If you don't set your process to SCHED_FIFO or SCHED_RR (only possible
as root) and give it realtime priority, you can never be sure to wake up
in time (see Gilad's message in the thread).
>From my understanding, if you recompile the kernel with HZ value higher
than 1000, you can use nanosleep or usleep, without all the fancy
tricks.
But if your kernel runs in 10 msec quanta, you will have to use cpu
tight loops or other realtime solutions. 
In that case you are correct, and select cannot give you delay of less
than 10 msec.

Ami

On Tue, 2003-11-04 at 15:18, Gilad Ben-Yossef wrote:
> On Tuesday 04 November 2003 14:43, Ehud Karni wrote:
> 
> > I tested the select call on various machines.
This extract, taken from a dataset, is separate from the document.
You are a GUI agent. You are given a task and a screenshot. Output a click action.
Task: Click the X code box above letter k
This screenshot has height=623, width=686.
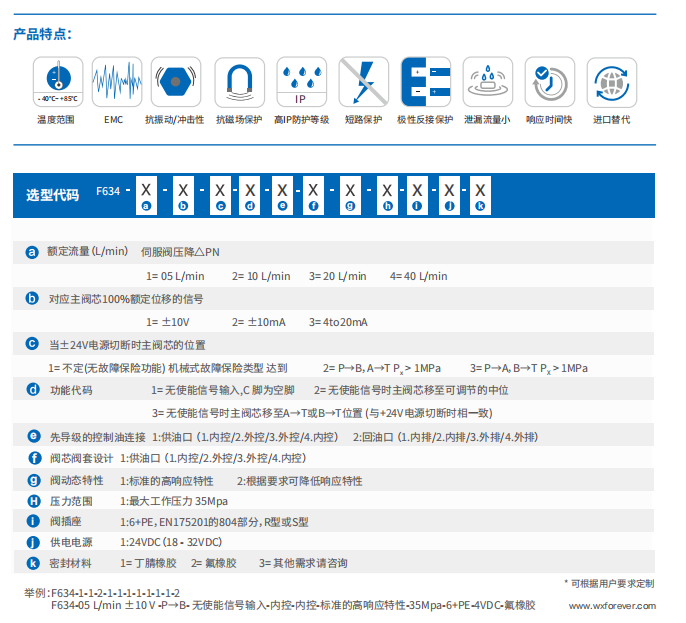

> >   1. It is not accurate enough (2 ms deviations).
> 
> Yes it does,  you don't seem to use sched_setscheduler in your test program to 
> give your proccess real time priority. setpriority only changes the nice 
> level of the proccess. If you want real time guantees (which you do here) you 
> need to ask the kernel to subject your proccess to real time scheduling.
> 
> >   2. It can not be used for delays < 10 ms.
> 
> Unless you recompile the kernel, you are correct.
> 
> >
> > Here is my solution (my_usleep) embedded in a test program.
> > This function has an accuracy of about 1 micro second.
> 
> No it doesn't. Without real time priority the select is not guranteed to wake 
> up on time. You can easily miss your mark and over sleep.